I outlined the two possible situations I can think of where the tube is vertical, with A over B.

In the first situation, the velocity is non-zero, and the tanks at A and B are both exposed to atmosphere. If the velocity is non-zero though, this means that fluid is going from tank A to tank B. For this to happen the water in tank B must be pushing against the atmosphere. If it were just at atmospheric pressure, the water wouldn't be able to move, because the surface of point B would also be suspended by atmospheric pressure. So basically, even if both sides are exposed to atmosphere, if the water is flowing I don't think it's safe to say both sides of the pipe are actually at atmospheric pressure, the one on the receiving side of the flow should be above atmosphere so that the water can actually get into that vessel and flow out of B (or raise it's surface).

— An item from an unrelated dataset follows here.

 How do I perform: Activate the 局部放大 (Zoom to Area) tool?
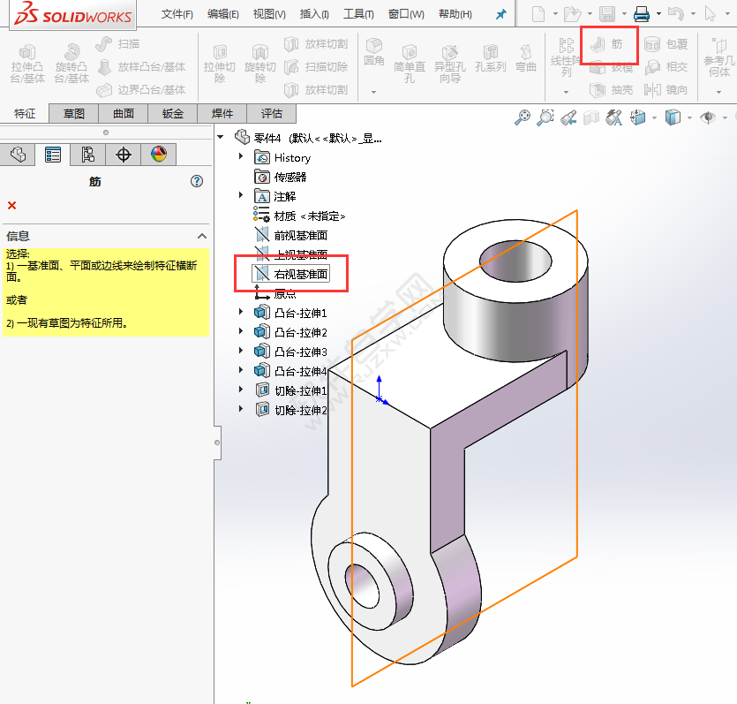point(545,118)
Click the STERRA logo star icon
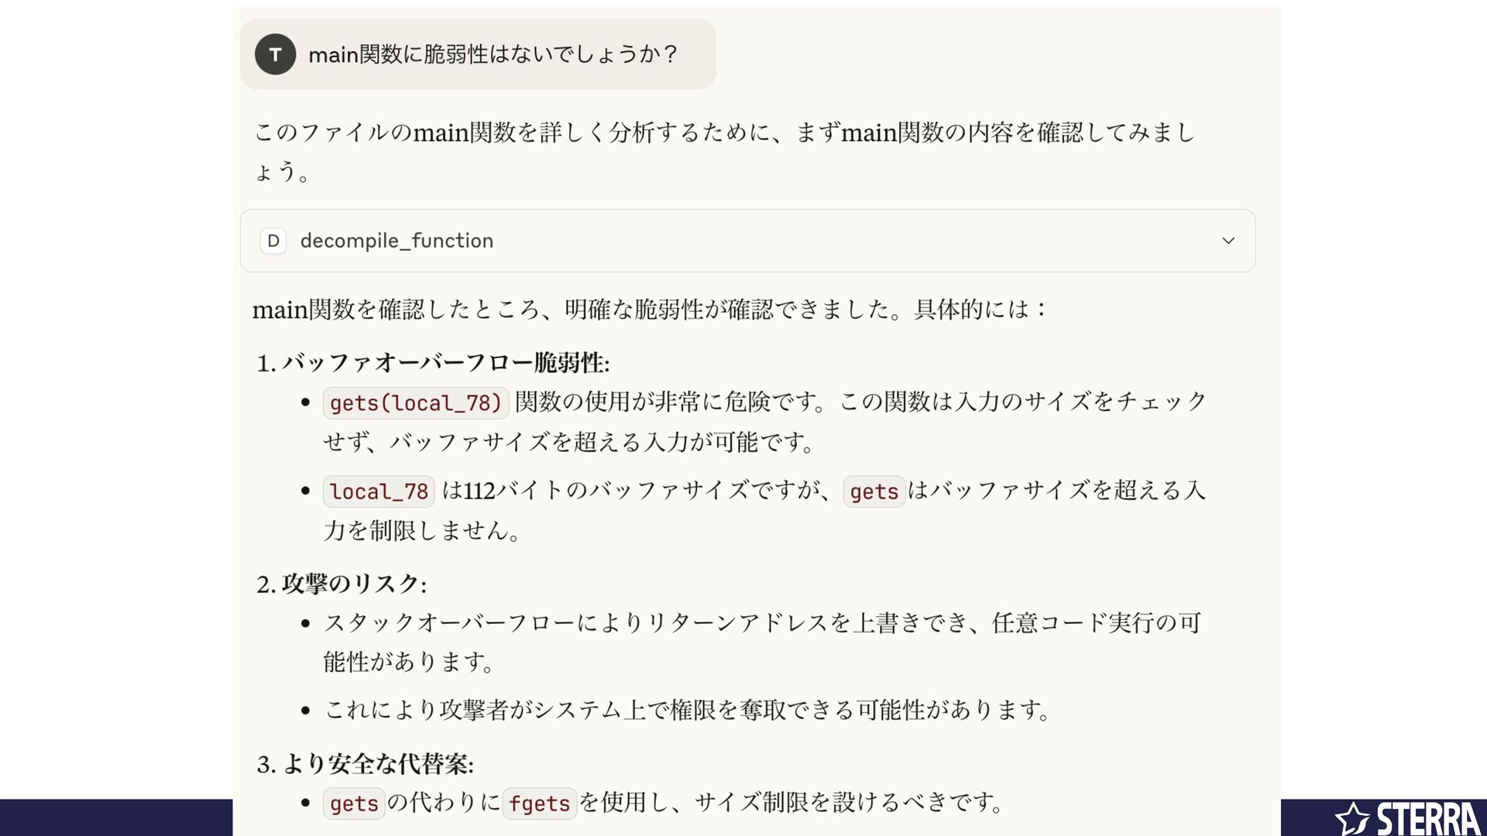 [1352, 818]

Here is a bad diagram I drew:

Fluid flowing

Or, if the fluid isn't flowing, the situation becomes hydrostatic, and you can clearly see the pressure difference, because if one end is above the other and there is no flow, hydrostatics dictates that $\Delta P = \rho g h$, so $P_A \neq P_B$, I drew another bad diagram:

hydrostatic

So basically as Biophysicist said, the assumptions just cannot all be held at once. Hopefully this shows why it wouldn't make a lot of sense for them all to hold.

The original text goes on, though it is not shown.